What is Graciano and where is it found?
Graciano is perhaps best known as "Rioja's third grape" after Tempranillo and Garnacha, although you can also find it outside Spain too as Morrastel in France or Tinta Miúda in Portugal. In Rioja, it used to be more widely grown but low yields meant it fell into disfavour for a while but is now staging a comeback. It was traditionally used in blends where producers appreciate the natural freshness it brings to the wines, but in recent years a few producers in Rioja and Navarra, for example, have begun making single varietal wines with Graciano.
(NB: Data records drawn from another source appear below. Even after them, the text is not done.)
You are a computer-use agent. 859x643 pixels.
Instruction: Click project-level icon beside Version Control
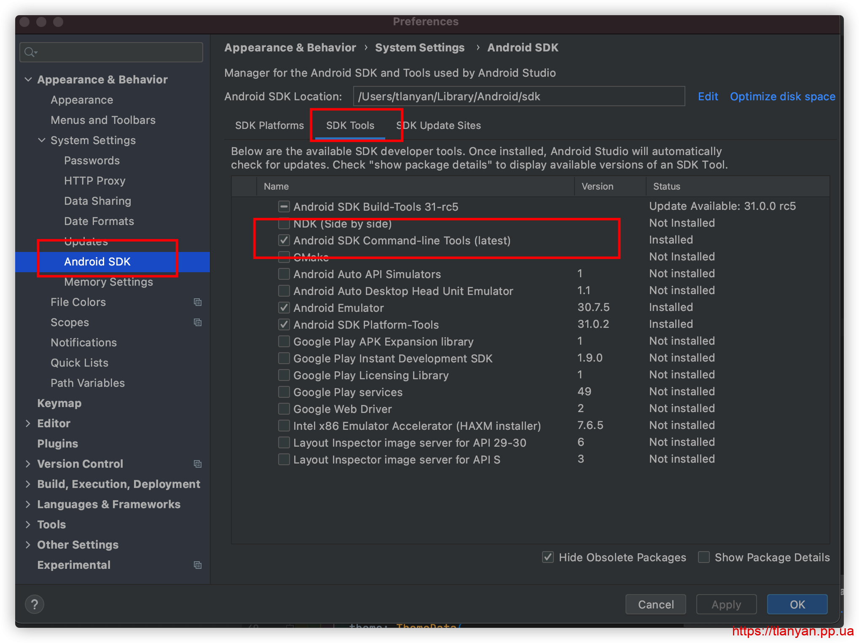[x=197, y=464]
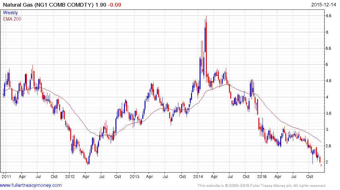The width and height of the screenshot is (340, 190).
Task: Select the latest candlestick at far right
Action: coord(321,165)
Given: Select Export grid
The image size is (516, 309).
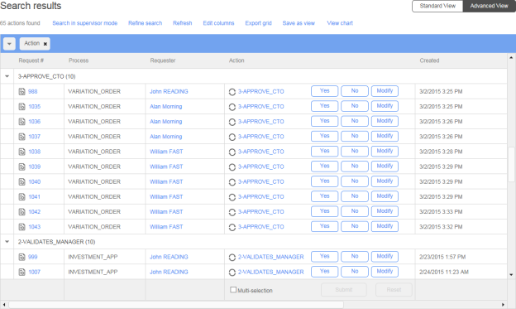Looking at the screenshot, I should coord(258,23).
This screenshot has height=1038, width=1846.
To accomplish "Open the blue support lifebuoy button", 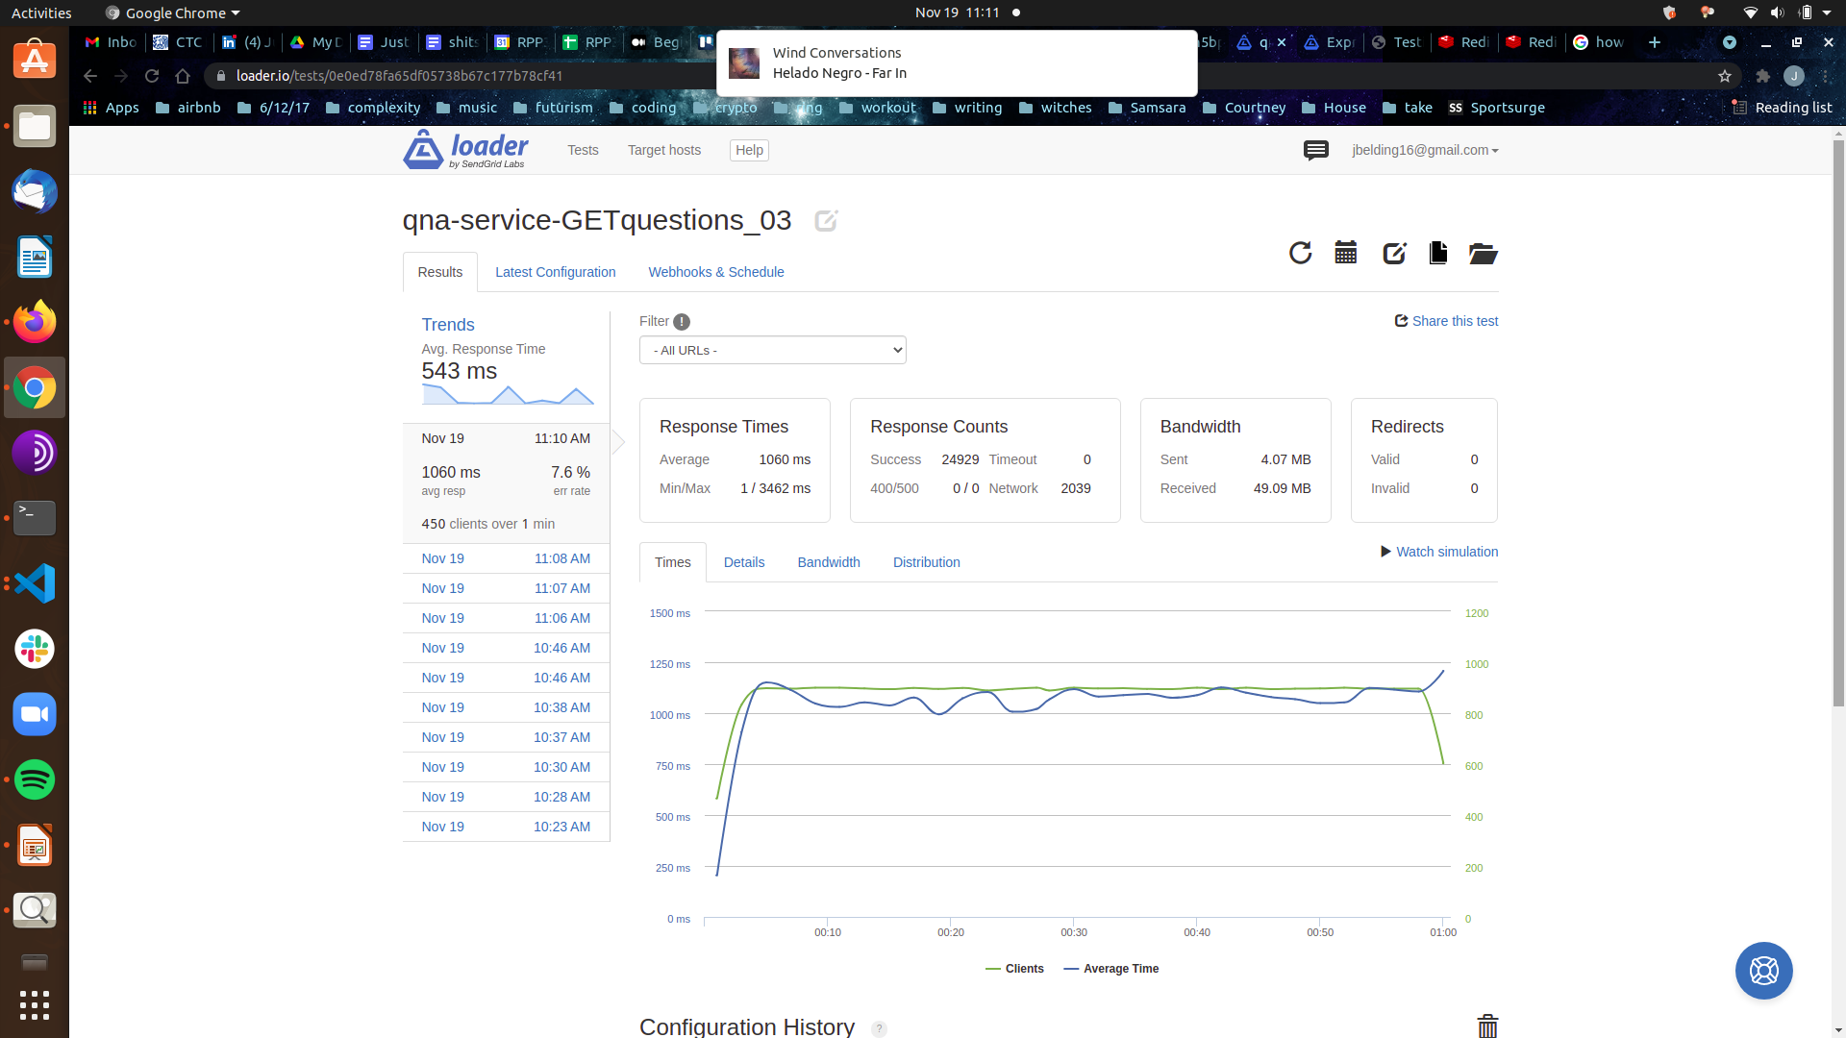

Graciano's main characteristics
You’ll find it most frequently in Rioja, but Graciano is a pretty adaptable, late-ripening grape variety that can work well in different soil types and it is quite resistant to drought, though in damper years growers have to watch out for downy mildew. It has a very dark hued skin, and gives dark, intense red wines with good acidity and levels of tannin. It can be prone to oxidising so needs to be handled carefully in the winery.
What does Graciano taste like?
Graciano is often described as a very perfumed variety, with a very aromatic nose of spice, mature red fruit and menthol notes. It tends to give fresh, elegant wines which are quite full in the mouth and with a long finish, and it combines well with red meat, charcuterie and cheese.
Where can I try some Graciano?
There aren’t that many single varietal examples available, but a good one to try is by Navarra producer Viña Zorzal. Blended examples are easier to come by and we especially like the rich, dark colour and fresh notes it brings to Solarce Tinto by Rioja producer Casa la Rad.